I think Jeff Bridges is great in Crazy Heart but that Mickey Rourke is even better in The Wrestler. It's tough to say why exactly but it doesn’t have to do with a "narrow, unchallenging role" I don't think. After all why is it more complex and challenging playing a battered professional wrestler trying to get back former glory than a self destructive battered, alcoholic country singer songwriter with real genius who has given up on any chance of former glory?
(Sidebar-- but when lately has there been a braver, more affecting performance by an actress than Marissa Tomei's in The Wrestler?)
I think it has to do with Rourke's sheer emotional resonance. In fact a case could be made for the more challenging and wider role to be Bridge's. His character has some things the Rourke character didn't have: self destructiveness, creative genius, acute intelligence, his song writing, and real artistic talent, his performing expertise. The way these things keep shining through even in his most drunken performances in the lowliest of dives--I've seen dozens of such wiped out, forceful, great talents in my lifetime of going to grungy blues clubs--is a marvel of great and subtle acting. So too is the understated and believable relationship between him and Colin Farrell, which steers so wide of clichés about Nashville ersatz country misappropriating real country.

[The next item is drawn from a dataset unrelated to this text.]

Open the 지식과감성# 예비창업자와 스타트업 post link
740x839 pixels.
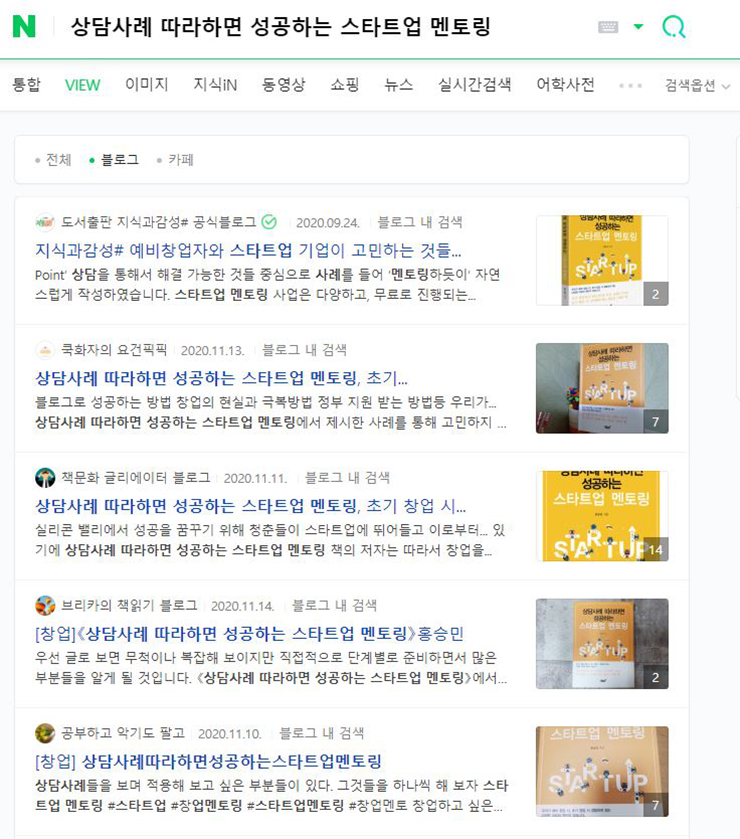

Also I'm not sure that Duvall in Tender Mercies--my all time favourite "small movie"--is so superior to Bridges in Crazy Heart. I'd prefer to say they were both superb and different for all their similarities. Duvall was about gaining redemption; Bridges was about gaining equilibrium.
And in the same way I'm not so sure that Tender Mercies is so superior to Crazy Heart. But this I can say: even more than Tender Mercies, Crazy Heart--through Bridges himself, part of the greatness of his performance in fact--reminds us and illuminates the prosaic, heart breaking genius of the greatest country music.